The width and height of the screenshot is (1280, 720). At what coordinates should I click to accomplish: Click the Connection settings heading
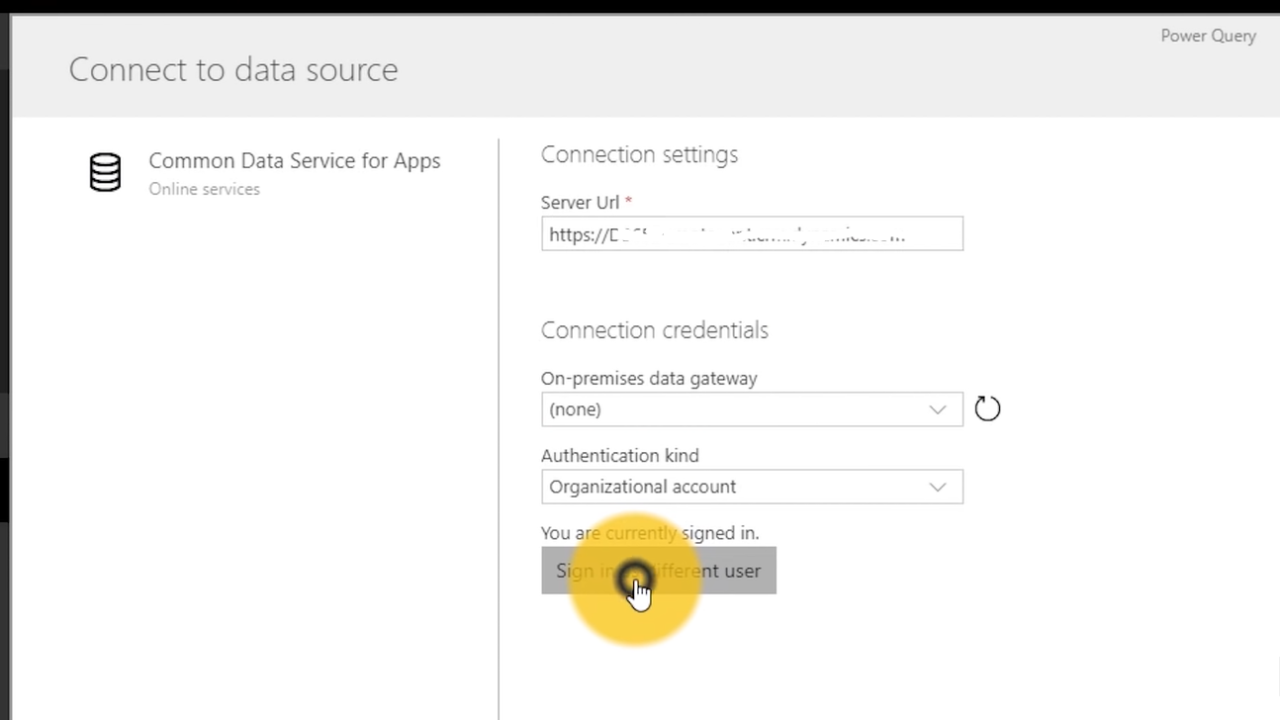click(639, 154)
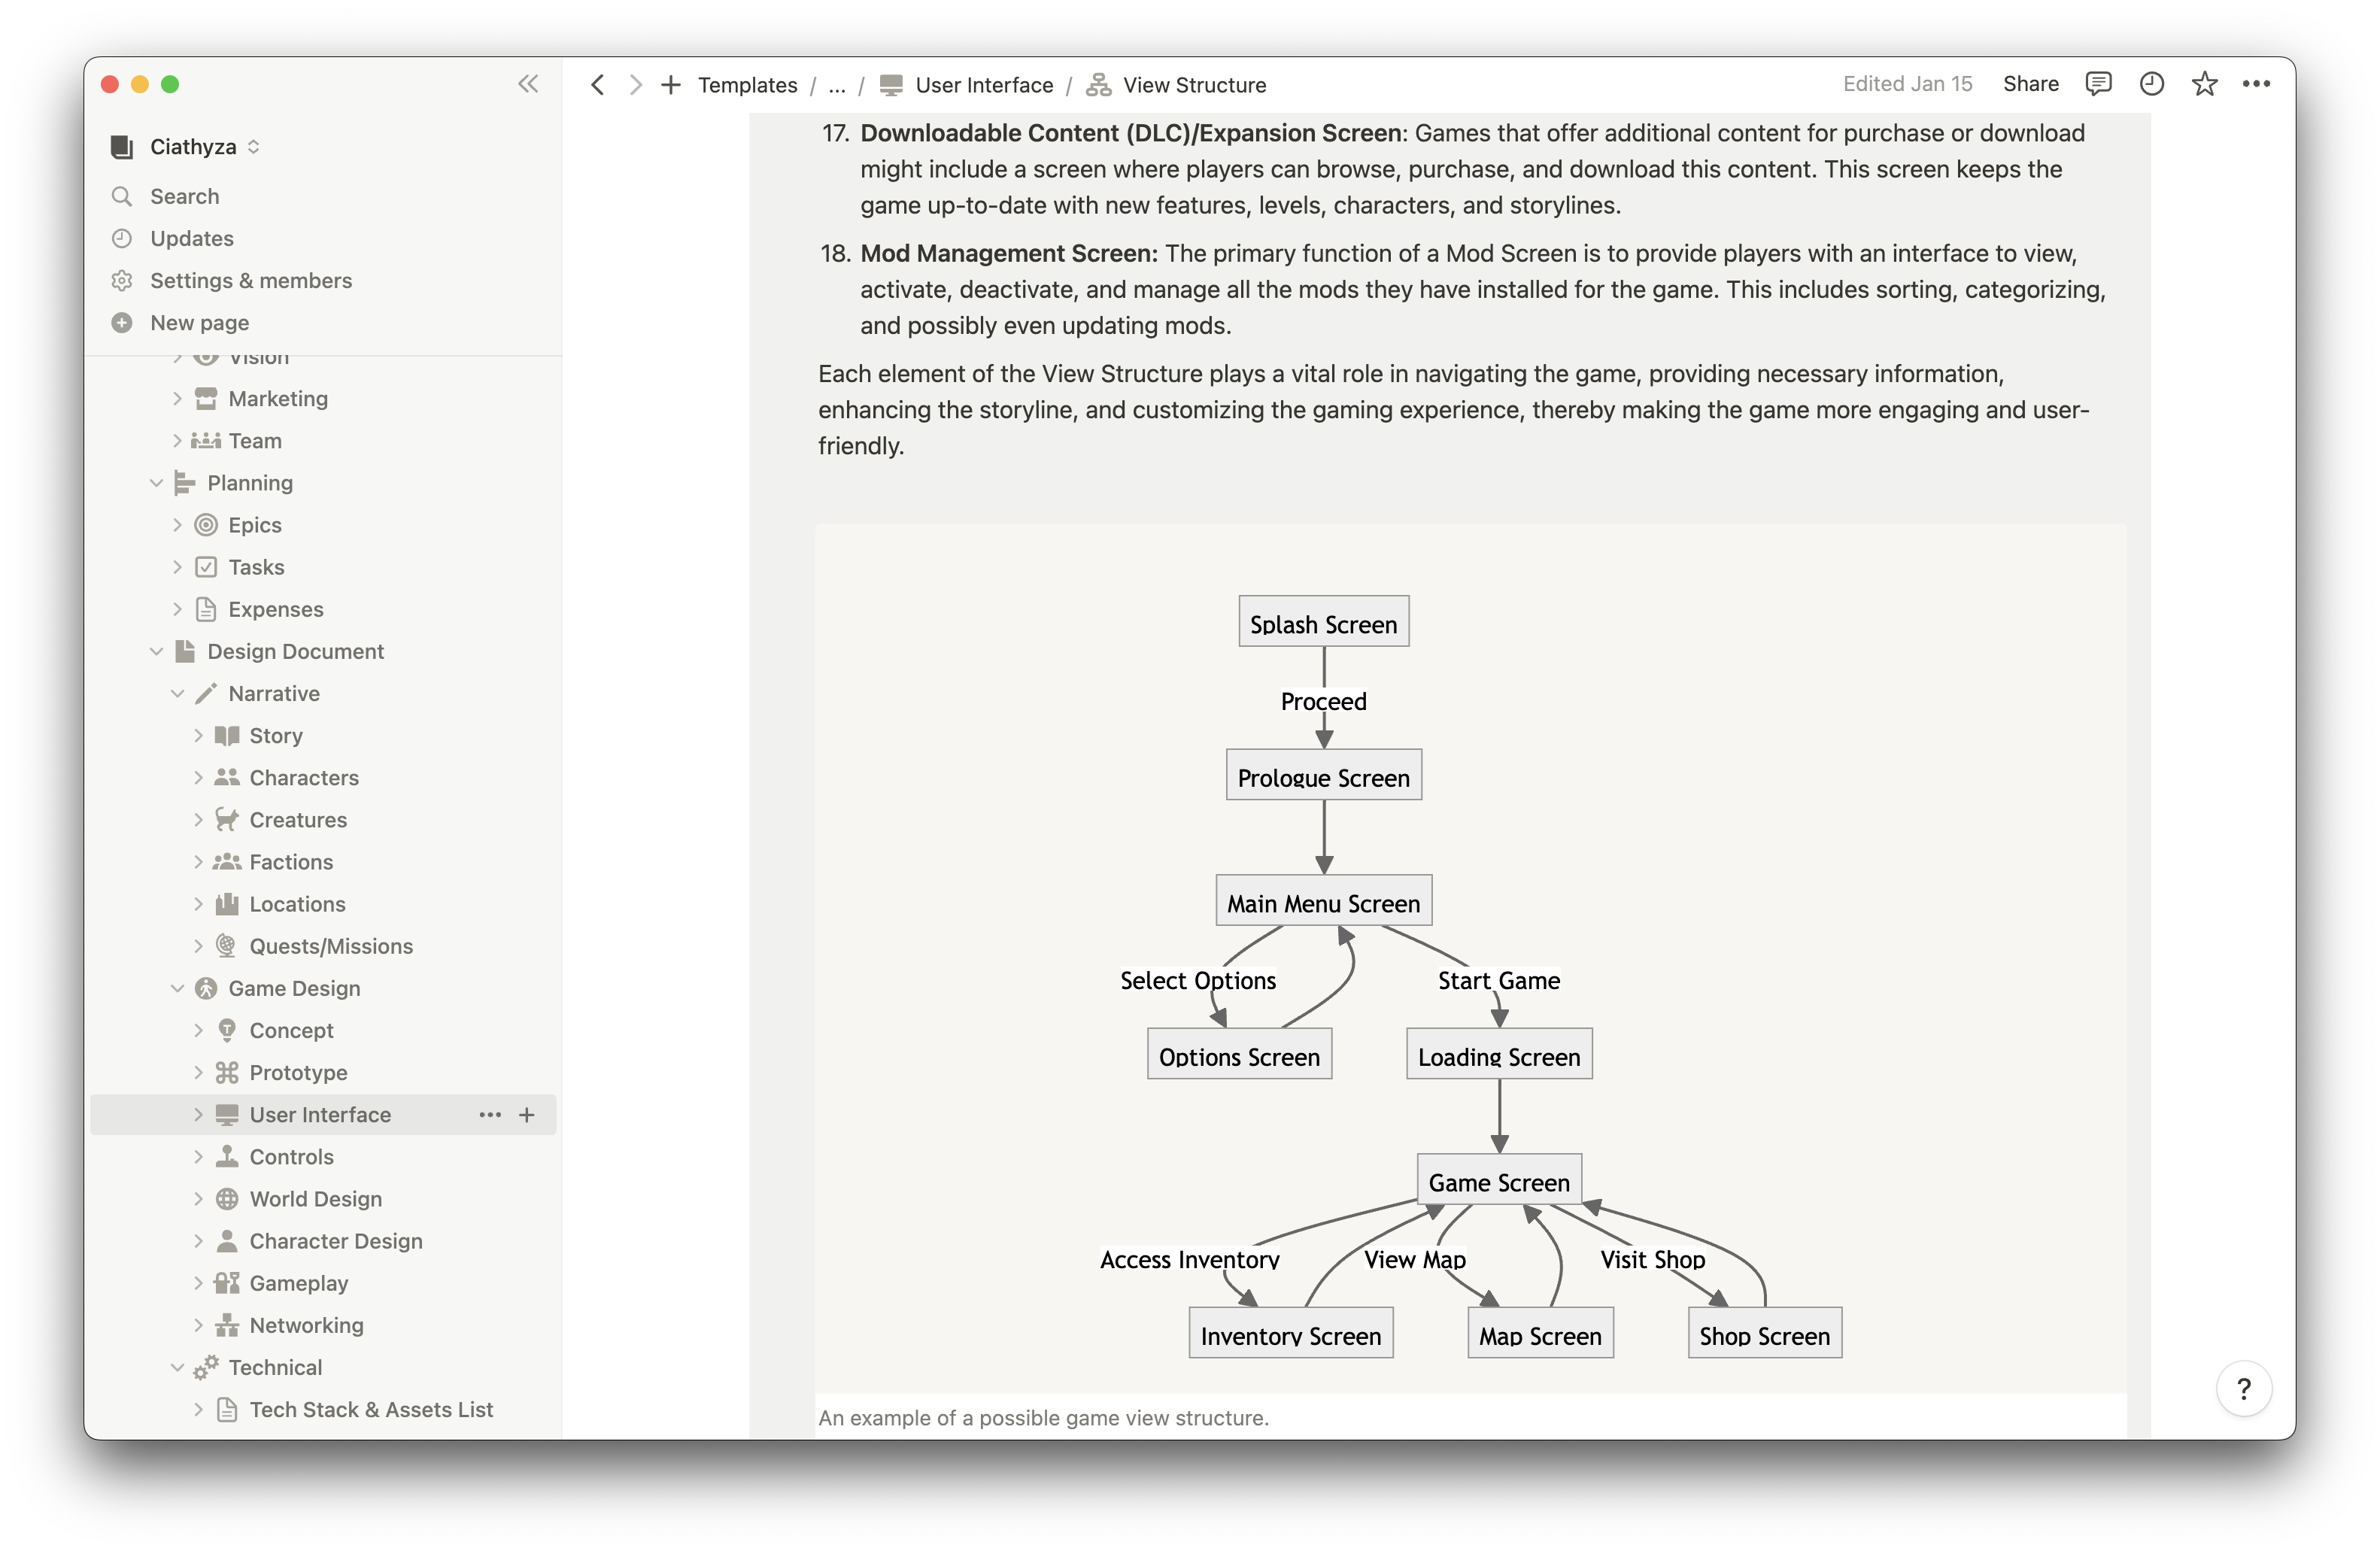Image resolution: width=2380 pixels, height=1551 pixels.
Task: Navigate back using left arrow button
Action: pos(595,83)
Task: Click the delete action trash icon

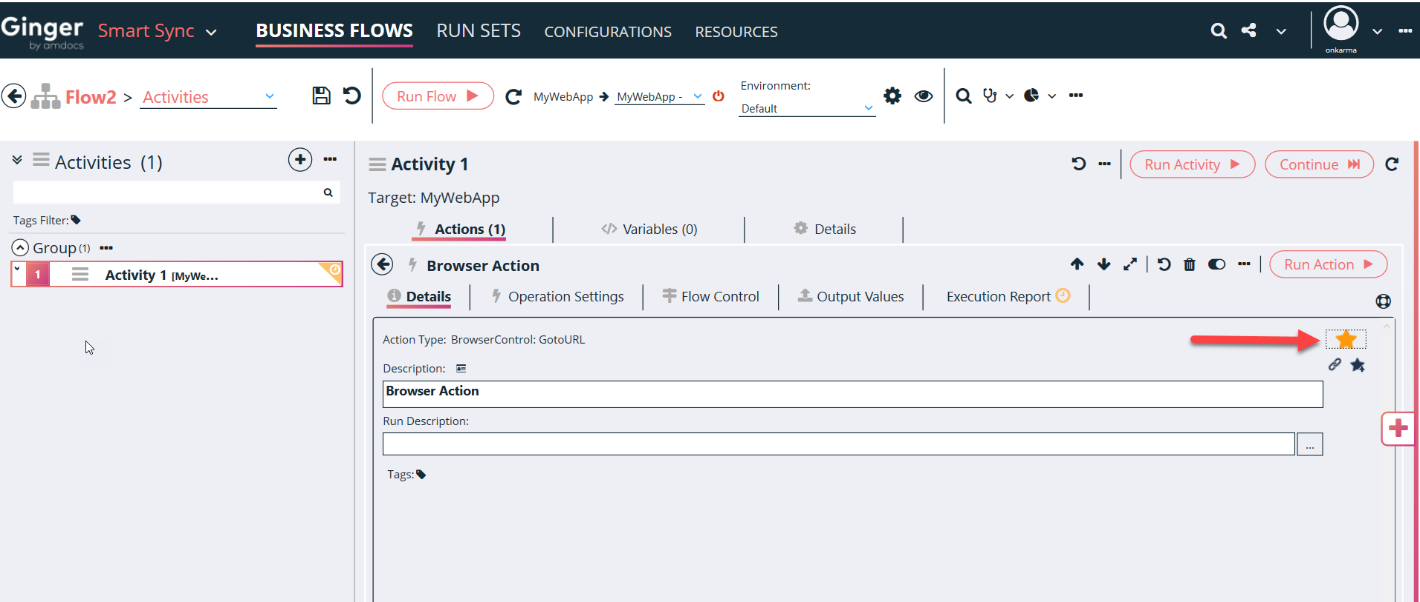Action: pos(1190,265)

- _Problem statement_
What is needed is the data above, retyped exactly, with every picture left out.

- _Solution to the problem_
The width and height of the screenshot is (1280, 720). At what coordinates should I click to accomplish: Click the Connection settings heading
click(639, 154)
Image resolution: width=2380 pixels, height=1551 pixels.
Task: Navigate back using left arrow button
Action: pos(595,83)
Task: Click the delete action trash icon

Action: pos(1190,265)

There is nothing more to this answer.